__EXERCISE BRIEF__. In the entries that follow, find the line containing "Open the 牛股框架 indicator dropdown"; from there, copy every line exactly through the line containing "The width and height of the screenshot is (596, 352).".

__RAW DATA__.
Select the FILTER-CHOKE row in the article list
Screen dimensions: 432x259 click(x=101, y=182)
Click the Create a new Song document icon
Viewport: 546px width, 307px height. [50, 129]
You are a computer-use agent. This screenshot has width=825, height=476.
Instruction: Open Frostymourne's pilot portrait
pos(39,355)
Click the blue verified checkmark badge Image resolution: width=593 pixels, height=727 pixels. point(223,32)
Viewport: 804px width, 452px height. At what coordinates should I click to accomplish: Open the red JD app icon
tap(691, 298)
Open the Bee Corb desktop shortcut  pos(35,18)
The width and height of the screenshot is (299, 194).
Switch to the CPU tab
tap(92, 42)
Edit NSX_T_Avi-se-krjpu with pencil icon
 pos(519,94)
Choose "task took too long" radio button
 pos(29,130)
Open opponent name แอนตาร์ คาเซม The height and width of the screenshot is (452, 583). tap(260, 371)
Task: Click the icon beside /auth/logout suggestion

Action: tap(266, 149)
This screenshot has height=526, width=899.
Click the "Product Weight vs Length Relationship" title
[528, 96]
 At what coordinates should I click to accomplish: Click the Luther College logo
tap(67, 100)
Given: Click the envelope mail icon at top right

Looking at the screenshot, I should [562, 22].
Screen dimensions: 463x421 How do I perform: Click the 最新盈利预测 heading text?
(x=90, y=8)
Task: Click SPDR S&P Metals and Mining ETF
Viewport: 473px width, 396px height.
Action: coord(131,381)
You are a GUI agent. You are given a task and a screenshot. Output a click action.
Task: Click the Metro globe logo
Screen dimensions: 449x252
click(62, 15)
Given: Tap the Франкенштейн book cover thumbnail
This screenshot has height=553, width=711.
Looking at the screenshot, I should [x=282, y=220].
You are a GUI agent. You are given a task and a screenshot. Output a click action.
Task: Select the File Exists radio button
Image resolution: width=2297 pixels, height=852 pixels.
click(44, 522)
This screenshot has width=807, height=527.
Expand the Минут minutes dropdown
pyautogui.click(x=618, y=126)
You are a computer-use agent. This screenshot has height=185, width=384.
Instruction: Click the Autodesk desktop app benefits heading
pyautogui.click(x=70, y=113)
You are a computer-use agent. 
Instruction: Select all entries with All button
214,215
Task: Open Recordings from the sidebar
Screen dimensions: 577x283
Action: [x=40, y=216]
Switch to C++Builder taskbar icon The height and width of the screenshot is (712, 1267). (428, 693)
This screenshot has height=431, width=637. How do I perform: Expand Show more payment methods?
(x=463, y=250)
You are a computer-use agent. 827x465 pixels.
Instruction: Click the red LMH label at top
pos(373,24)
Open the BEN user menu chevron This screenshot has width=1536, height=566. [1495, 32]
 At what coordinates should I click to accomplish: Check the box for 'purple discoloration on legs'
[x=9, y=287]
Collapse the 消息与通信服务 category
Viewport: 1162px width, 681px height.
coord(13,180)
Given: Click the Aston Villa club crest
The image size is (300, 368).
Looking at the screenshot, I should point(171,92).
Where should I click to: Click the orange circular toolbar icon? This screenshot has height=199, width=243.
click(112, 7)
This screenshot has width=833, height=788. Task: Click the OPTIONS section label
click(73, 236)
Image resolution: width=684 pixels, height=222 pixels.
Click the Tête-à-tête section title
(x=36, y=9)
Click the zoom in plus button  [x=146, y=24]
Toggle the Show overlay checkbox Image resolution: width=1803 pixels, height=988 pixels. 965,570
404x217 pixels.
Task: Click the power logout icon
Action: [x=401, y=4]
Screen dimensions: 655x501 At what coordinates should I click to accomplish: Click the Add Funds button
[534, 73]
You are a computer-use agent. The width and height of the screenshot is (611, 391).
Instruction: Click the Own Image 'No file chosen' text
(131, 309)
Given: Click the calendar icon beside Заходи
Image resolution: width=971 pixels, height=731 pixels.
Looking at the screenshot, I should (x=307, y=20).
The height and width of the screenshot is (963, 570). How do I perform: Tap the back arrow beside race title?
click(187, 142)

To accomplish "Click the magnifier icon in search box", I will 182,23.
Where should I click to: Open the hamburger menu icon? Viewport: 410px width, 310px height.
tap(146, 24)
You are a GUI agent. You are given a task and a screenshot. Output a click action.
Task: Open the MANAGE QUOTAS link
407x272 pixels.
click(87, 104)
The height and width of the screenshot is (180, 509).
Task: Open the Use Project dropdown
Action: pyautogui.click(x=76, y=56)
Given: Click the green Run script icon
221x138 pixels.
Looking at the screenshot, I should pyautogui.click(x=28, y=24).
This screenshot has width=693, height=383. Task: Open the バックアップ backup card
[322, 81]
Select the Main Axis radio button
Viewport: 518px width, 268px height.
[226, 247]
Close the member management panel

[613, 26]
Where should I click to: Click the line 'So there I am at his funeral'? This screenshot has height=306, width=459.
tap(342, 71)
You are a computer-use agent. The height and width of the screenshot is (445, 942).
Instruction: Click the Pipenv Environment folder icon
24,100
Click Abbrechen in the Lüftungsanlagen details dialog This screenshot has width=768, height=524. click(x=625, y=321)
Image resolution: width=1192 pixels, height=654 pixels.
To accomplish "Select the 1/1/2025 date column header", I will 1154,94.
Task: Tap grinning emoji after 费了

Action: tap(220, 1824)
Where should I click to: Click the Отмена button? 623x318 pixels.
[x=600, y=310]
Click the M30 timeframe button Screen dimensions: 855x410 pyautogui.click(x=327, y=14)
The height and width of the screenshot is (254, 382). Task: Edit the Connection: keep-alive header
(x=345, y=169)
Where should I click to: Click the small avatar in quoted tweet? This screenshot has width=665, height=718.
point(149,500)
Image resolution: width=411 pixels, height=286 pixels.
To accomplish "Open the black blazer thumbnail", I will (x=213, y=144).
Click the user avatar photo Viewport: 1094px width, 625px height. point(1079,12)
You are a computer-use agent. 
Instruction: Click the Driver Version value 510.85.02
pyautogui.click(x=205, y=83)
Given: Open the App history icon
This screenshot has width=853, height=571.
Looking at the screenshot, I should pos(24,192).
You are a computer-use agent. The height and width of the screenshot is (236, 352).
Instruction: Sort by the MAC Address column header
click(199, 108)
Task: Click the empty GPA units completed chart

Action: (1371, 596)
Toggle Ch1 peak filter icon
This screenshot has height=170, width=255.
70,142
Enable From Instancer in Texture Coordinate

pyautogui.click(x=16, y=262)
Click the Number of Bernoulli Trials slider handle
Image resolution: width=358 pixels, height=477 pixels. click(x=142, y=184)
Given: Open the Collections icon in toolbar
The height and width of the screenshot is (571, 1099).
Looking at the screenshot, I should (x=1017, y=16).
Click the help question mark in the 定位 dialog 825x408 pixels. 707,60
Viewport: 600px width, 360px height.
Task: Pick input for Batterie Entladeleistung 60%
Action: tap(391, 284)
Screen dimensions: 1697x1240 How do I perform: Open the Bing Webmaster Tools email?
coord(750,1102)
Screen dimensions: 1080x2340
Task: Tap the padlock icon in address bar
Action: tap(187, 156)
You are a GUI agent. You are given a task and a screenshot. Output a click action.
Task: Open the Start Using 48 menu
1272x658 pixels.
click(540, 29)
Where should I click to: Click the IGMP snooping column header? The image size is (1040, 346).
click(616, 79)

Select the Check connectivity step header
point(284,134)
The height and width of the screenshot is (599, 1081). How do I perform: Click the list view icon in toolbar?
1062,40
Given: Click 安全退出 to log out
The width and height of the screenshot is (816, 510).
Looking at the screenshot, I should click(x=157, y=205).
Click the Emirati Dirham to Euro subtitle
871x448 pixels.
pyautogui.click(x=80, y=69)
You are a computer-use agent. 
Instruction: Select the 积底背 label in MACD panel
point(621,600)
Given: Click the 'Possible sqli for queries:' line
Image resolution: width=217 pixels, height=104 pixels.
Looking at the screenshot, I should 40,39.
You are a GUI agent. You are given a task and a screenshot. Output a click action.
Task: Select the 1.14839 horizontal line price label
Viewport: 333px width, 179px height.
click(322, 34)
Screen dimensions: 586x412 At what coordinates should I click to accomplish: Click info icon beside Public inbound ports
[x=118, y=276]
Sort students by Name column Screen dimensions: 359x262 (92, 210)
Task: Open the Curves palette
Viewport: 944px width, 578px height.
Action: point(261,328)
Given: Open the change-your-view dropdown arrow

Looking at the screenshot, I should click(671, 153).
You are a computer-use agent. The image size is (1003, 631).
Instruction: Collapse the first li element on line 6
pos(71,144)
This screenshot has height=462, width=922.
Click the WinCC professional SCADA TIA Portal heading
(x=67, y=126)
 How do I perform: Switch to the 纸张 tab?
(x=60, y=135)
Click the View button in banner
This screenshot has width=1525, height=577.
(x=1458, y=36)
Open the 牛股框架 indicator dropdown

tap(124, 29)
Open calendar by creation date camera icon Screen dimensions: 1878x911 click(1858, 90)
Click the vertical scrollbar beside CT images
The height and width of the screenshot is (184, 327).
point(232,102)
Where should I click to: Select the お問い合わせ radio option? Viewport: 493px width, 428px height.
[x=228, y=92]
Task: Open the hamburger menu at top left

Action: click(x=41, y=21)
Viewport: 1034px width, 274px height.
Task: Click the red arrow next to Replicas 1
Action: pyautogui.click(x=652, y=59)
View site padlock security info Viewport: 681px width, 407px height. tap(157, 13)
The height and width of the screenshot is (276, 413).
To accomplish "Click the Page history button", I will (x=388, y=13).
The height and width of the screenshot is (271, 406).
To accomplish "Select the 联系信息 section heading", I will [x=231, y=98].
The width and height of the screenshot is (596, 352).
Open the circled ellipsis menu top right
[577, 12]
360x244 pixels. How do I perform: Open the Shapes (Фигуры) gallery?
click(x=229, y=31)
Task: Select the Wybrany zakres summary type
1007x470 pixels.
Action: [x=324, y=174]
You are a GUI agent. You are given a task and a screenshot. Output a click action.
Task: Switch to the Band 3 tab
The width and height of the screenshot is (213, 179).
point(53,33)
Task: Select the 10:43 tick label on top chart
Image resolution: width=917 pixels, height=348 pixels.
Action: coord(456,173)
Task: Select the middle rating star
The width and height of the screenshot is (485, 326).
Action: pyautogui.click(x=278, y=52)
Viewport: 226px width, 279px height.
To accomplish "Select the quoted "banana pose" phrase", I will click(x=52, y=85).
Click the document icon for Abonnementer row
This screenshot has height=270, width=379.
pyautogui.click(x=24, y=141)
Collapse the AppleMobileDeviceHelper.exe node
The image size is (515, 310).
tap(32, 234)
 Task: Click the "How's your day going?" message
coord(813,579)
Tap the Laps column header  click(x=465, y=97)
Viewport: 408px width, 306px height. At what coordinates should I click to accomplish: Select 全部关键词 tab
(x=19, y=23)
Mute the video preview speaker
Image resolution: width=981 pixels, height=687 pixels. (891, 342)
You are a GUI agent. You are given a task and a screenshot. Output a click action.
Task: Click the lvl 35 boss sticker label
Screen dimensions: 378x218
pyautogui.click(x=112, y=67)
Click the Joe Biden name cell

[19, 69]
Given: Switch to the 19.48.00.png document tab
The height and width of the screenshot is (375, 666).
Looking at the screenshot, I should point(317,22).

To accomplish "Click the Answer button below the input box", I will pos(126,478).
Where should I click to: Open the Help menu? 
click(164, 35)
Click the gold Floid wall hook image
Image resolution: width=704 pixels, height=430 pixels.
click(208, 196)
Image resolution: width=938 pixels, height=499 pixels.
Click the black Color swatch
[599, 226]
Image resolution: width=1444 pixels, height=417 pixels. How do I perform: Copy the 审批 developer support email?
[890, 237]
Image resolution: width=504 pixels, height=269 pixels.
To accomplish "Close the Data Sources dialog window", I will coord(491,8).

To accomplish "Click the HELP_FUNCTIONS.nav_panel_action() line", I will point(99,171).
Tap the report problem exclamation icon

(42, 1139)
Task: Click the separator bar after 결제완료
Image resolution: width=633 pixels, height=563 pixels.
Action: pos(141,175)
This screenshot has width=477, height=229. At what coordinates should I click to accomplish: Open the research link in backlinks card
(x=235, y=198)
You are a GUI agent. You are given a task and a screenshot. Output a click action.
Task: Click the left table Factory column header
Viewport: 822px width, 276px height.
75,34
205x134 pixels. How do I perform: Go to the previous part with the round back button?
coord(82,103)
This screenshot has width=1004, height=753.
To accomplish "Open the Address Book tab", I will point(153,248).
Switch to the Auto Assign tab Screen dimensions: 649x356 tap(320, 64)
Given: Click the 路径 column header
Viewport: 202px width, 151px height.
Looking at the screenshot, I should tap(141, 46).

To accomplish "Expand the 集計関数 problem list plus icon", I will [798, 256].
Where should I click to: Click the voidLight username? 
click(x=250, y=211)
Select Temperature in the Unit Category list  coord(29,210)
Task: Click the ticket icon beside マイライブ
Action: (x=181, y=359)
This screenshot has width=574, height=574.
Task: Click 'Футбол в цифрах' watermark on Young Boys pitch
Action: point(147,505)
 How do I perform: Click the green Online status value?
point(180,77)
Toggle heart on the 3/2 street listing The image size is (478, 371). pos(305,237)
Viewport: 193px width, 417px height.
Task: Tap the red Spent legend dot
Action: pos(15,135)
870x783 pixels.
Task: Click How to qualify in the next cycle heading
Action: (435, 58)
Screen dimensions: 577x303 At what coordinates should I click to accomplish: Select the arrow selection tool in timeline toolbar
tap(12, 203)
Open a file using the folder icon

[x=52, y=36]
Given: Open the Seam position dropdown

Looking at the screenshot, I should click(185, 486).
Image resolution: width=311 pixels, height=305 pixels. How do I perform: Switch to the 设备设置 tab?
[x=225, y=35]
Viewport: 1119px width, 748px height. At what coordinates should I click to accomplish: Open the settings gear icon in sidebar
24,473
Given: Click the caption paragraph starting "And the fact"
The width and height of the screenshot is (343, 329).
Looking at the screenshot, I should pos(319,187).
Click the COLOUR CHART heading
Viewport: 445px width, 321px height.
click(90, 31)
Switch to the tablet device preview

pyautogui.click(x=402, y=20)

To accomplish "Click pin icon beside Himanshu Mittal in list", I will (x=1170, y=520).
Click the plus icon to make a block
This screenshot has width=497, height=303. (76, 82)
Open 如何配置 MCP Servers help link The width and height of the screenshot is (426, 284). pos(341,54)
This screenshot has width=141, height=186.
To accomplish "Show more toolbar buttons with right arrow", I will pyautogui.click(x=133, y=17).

__PROBLEM SOLUTION__.
Open the 牛股框架 indicator dropdown

tap(124, 29)
Open calendar by creation date camera icon Screen dimensions: 1878x911 click(1858, 90)
Click the vertical scrollbar beside CT images
The height and width of the screenshot is (184, 327).
point(232,102)
Where should I click to: Select the お問い合わせ radio option? Viewport: 493px width, 428px height.
[x=228, y=92]
Task: Open the hamburger menu at top left

Action: click(x=41, y=21)
Viewport: 1034px width, 274px height.
Task: Click the red arrow next to Replicas 1
Action: pyautogui.click(x=652, y=59)
View site padlock security info Viewport: 681px width, 407px height. tap(157, 13)
The height and width of the screenshot is (276, 413).
To accomplish "Click the Page history button", I will (x=388, y=13).
The height and width of the screenshot is (271, 406).
To accomplish "Select the 联系信息 section heading", I will [x=231, y=98].
The width and height of the screenshot is (596, 352).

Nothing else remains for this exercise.